Nel dettaglio, tali i dati devono essere resi disponibili nel loro complesso ed in un formato leggibile e modificabile, è inoltre fondamentale il cosiddetto concetto del “riuso”, vale a dire che i dati devono essere forniti in una modalità che ne permetta il riutilizzo e la ridistribuzione, tale elemento comporta automaticamente la possibilità di combinare i dati con ulteriori informazioni. Per sua natura il concetto di open data non può avere carattere discriminatorio, pertanto tutti devono essere in grado di usare, riutilizzare e ridistribuire i dati.

Per quanto concerne il mondo pubblico, occorre rilevare che le Pubbliche Amministrazioni sono tra i principali detentori di dati, necessari allo svolgimento delle loro funzioni istituzionali.
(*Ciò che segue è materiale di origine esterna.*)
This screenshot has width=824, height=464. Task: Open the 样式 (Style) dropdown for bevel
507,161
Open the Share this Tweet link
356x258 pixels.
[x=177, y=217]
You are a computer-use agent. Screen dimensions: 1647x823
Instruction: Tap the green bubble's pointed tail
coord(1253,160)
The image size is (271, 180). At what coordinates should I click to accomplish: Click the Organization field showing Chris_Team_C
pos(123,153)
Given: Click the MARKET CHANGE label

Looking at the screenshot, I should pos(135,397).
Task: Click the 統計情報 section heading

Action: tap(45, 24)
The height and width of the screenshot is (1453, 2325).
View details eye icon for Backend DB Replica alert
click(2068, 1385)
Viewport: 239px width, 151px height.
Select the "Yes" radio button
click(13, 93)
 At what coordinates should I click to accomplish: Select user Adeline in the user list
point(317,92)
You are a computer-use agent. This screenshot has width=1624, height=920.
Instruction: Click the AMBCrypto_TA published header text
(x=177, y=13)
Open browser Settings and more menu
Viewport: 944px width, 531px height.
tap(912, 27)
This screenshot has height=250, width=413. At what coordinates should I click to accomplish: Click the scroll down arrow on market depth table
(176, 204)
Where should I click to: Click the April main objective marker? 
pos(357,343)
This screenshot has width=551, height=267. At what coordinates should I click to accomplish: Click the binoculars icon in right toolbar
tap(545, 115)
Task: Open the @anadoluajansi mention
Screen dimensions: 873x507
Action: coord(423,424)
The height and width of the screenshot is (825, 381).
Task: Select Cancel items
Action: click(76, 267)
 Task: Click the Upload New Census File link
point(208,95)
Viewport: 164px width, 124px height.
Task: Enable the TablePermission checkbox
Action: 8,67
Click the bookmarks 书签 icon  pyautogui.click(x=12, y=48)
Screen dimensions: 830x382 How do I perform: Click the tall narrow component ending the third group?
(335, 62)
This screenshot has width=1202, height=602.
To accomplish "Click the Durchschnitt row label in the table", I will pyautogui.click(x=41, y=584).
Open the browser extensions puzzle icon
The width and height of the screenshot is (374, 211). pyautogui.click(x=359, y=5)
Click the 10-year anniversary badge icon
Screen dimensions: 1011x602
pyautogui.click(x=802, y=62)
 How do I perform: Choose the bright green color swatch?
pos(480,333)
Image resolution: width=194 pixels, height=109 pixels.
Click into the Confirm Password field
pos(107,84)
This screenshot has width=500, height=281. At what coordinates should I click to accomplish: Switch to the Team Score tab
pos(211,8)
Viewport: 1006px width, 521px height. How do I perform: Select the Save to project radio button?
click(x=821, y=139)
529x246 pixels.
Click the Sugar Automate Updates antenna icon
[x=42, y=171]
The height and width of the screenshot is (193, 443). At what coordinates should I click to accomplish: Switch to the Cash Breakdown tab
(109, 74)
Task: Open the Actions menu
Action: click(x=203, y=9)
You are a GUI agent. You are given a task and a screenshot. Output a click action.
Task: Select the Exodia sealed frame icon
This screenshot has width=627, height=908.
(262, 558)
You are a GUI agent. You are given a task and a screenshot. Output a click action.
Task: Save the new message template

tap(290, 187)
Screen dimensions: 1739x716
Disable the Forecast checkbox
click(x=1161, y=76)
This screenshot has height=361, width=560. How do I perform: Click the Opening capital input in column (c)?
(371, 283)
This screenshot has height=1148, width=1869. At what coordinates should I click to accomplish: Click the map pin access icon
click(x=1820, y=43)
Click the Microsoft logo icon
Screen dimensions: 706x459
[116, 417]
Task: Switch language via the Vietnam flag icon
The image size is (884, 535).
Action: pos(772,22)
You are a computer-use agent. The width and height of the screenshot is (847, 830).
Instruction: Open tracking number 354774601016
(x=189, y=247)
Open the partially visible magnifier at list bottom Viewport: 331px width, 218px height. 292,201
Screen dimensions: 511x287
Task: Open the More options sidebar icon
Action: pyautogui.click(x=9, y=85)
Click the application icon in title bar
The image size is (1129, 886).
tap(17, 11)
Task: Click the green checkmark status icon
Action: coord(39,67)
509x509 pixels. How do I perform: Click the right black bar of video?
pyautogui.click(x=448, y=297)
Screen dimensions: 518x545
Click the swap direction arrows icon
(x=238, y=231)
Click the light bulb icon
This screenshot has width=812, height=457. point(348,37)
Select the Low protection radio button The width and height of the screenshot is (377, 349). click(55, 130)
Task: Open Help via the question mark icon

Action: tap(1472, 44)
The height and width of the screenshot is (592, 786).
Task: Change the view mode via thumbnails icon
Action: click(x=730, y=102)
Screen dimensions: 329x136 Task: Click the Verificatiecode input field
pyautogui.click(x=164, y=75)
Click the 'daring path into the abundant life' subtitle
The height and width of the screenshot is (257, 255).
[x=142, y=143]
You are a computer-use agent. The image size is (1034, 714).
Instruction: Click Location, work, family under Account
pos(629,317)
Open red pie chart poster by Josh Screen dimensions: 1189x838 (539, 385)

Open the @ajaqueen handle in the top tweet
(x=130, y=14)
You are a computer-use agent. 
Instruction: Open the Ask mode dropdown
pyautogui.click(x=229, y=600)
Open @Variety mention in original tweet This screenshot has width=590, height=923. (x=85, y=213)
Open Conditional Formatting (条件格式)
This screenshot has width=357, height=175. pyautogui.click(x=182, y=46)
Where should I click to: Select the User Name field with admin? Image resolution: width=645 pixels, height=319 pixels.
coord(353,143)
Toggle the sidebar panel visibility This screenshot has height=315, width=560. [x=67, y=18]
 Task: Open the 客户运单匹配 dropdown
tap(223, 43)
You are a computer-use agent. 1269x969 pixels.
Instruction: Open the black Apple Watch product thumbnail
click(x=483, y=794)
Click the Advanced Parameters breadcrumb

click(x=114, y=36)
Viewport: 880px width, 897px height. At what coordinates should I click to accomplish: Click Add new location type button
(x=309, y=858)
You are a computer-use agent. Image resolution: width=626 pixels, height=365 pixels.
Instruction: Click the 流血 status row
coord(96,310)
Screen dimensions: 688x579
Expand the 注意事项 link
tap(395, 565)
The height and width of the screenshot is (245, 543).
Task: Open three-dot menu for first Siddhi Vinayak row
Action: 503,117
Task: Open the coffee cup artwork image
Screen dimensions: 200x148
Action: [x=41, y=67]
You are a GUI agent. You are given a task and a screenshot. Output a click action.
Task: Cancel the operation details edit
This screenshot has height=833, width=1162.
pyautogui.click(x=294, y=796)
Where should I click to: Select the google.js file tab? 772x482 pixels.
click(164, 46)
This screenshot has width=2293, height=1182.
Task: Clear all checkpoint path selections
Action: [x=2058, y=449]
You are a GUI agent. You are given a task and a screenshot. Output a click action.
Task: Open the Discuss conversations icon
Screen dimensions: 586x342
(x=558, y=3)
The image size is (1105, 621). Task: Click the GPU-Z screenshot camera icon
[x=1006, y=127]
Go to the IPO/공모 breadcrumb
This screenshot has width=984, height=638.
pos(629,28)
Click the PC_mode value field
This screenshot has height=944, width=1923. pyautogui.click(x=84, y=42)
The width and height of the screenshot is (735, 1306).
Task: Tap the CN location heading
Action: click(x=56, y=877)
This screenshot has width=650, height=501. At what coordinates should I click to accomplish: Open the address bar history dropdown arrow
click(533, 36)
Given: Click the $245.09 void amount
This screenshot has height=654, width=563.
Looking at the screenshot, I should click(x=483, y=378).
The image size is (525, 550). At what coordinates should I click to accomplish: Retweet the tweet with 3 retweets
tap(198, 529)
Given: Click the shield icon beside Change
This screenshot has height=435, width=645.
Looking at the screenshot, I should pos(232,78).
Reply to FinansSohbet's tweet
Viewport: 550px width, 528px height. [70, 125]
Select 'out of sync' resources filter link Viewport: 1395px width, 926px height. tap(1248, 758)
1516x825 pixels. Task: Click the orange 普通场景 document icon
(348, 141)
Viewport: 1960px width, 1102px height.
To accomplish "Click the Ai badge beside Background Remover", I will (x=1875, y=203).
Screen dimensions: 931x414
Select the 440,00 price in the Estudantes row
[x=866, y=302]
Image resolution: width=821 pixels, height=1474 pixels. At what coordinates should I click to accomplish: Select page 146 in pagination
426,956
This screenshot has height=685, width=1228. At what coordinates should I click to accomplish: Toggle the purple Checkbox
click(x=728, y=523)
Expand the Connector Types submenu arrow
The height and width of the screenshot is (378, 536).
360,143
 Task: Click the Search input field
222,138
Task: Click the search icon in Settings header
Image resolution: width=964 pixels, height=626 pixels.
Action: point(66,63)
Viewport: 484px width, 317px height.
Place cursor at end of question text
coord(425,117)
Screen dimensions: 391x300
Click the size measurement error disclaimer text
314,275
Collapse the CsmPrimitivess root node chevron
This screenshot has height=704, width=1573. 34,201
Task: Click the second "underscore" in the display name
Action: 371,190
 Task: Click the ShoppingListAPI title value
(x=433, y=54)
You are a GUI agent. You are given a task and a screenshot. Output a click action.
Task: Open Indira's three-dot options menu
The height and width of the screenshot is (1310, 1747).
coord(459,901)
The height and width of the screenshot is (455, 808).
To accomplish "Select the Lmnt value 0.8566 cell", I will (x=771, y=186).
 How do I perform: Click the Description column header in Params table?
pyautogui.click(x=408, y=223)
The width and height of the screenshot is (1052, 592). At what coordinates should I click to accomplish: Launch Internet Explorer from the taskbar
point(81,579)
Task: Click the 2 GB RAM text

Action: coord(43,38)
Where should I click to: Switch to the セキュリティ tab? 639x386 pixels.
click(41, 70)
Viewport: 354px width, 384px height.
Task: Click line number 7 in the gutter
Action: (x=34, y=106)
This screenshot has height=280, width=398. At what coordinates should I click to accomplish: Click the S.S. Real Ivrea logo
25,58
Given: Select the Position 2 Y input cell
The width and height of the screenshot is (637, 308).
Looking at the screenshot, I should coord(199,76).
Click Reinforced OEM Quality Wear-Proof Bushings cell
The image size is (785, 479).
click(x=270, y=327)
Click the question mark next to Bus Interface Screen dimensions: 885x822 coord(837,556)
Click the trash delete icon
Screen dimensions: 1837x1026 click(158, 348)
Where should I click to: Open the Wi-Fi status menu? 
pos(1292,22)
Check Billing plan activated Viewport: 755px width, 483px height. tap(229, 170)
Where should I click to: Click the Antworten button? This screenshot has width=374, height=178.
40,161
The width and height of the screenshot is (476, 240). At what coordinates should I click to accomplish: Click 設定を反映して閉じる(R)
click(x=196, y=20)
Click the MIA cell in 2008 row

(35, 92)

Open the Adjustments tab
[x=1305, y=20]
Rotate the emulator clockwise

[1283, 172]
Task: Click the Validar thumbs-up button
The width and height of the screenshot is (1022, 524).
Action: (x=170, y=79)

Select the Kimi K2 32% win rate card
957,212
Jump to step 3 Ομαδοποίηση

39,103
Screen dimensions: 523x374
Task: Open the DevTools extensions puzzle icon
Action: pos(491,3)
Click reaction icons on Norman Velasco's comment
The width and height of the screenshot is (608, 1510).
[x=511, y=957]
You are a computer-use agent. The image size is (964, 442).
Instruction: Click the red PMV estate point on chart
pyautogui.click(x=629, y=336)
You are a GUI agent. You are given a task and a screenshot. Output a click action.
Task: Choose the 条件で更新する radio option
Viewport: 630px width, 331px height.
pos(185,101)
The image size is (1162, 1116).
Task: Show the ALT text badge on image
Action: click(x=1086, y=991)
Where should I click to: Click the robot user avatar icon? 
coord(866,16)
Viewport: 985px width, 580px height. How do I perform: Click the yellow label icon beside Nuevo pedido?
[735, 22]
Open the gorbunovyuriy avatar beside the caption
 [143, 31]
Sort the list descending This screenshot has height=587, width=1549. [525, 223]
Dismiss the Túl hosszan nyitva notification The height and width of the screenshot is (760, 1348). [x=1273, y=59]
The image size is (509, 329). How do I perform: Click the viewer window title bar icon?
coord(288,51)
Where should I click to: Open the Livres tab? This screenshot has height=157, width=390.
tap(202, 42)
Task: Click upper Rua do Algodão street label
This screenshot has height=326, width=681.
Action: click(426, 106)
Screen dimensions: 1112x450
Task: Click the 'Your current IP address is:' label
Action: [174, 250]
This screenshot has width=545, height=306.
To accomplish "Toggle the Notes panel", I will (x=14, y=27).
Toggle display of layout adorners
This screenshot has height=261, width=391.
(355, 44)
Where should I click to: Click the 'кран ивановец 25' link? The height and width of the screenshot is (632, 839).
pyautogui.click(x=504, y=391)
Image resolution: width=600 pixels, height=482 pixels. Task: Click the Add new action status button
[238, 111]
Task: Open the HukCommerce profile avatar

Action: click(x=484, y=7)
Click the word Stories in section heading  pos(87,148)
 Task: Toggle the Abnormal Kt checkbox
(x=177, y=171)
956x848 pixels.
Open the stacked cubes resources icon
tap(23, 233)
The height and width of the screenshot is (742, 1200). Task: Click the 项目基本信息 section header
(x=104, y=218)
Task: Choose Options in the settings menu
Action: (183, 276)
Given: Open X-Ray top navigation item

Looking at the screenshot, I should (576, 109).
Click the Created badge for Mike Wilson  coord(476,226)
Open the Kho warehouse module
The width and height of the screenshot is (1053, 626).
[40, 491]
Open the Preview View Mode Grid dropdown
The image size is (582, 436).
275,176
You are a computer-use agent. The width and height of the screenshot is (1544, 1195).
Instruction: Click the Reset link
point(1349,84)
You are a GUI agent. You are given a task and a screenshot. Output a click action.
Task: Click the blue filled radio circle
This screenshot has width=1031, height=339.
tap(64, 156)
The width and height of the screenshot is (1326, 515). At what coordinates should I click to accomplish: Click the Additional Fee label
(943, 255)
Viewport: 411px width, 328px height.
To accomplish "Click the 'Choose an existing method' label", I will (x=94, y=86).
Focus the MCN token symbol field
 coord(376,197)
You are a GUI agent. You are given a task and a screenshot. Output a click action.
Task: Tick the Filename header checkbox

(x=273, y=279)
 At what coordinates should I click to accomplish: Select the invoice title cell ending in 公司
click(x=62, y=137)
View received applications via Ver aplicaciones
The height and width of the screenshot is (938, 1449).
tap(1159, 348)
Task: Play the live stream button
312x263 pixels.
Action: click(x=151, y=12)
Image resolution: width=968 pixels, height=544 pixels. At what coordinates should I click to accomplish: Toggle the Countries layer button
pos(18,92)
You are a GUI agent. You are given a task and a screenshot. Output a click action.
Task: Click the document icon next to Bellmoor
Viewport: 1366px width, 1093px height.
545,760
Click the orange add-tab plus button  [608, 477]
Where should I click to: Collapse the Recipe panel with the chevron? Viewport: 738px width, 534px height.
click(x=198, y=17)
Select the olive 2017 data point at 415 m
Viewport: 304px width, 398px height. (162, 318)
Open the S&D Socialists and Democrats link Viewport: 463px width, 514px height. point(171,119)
Si tratta di un patrimonio di informazioni che se correttamente condiviso, può da un lato risultare essenziale per il miglioramento dei servizi offerti dalla stessa Pubblica Amministrazione, e dall’altro consentire una maggiore partecipazione da parte dei cittadini, oltre che favorire lo sviluppo di specifici settori dell’economia privata, si pensi alle società che offrono servizi proprio partendo dall’elaborazione di dati aperti.

L’importanza della diffusione Open Data nel settore pubblico è stata evidenziata a livello normativo sia dall’UE che dal Legislatore nazionale. Il concetto di riutilizzo dei dati è stato evidenziato inizialmente nella direttiva comunitaria 2003/98 che definiva il riutilizzo come l’uso di documenti in possesso di enti pubblici da parte di persone fisiche o giuridiche a fini commerciali o non commerciali diversi dallo scopo iniziale nell’ambito dei compiti di servizio pubblico per i quali i documenti sono stati prodotti. Inoltre si evidenziava l’impossibilità di parlare di Open Data relativamente allo scambio di documenti tra enti pubblici esclusivamente in adempimento dei loro compiti di servizio pubblico, proprio perché il “dato aperto” è quello che valica i confini della Pubblica Amministrazione. In Italia con l’entrata in vigore del Codice dell’Amministrazione Digitale, abbiamo avuto un primo, timido incentivo al riutilizzo dei dati del settore pubblico, con l’introduzione della facoltà in capo alle Pubbliche Amministrazioni di consentire il riutilizzo delle informazioni detenute, anche per finalità commerciali. Tuttavia solo a partire del 2012 è stato introdotto il cosiddetto principio dell’open by default, vale a dire che I dati e i documenti pubblicati dalla Pubblica Amministrazione, con qualsiasi modalità, senza l’espressa adozione di una licenza di utilizzo, si intendono rilasciati come dati di tipo aperto.

Attualmente il principale contenitore di Open Data a livello nazionale è il sito web www.dati.gov.it gestito dall’Agenzia per l’Italia digitale, in questo portale convergono tutti i dati rilasciati in formato aperto dalle pubbliche amministrazioni italiane. Come detto in precedenza, la quantità e la varietà delle informazioni oltre a rappresentare un baluardo della trasparenza, costituisce un enorme potenziale per lo sviluppo economico.

Sempre più investitori privati si avvalgono degli Open Data per sviluppare software ed app da distribuire sul mercato, spaziando dal settore turistico, con le app che riportano la sentieristica ed i percorsi di trekking, alle apps che incrociando i dati relativi a denunce per furti di veicoli “suggeriscono” agli automobilisti i luoghi più sicuri dove parcheggiare la propria autovettura.